• **Exercise goal**
Please read the passage on Watson Oncology below and say who created the data set used to train its treatment recommendations.

[[ Study text, beginning ]]

In reality, Watson is both humbler and more powerful than you might expect–it’s not one product, but many, tailored to different industries. Watson Oncology may be the company’s marquee product. It consists of a simple web app that looks like nothing so much as a very fancy, user-friendly database. Which, in a way, it is. For 10 different types of cancer, doctors can enter a number of patient attributes, then Watson spits out treatment recommendations, grouped from “Recommended” to “Not recommended.” Those recommendations were trained from a data set created by a team of cancer doctors at Memorial Sloan Kettering. Watson Oncology represents the cumulative wisdom of some of the world’s leading physicians. To develop Watson Oncology, IBM does constant design research, covering every new feature or improvement. I recently sat in on one such session, in which the design team was verifying that a refreshed interface made intuitive sense to new users.

[[ Study text, end ]]
[[ Entries shown, beginning ]]

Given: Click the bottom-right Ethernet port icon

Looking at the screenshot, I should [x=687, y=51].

[[ Entries shown, end ]]
[[ Entries shown, beginning ]]

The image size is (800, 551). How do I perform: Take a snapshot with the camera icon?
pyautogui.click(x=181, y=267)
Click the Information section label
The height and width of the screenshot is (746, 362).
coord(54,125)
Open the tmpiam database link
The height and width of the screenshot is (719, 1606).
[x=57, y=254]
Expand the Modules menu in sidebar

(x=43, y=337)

[[ Entries shown, end ]]

• **Answer below**
A team of cancer doctors at Memorial Sloan Kettering.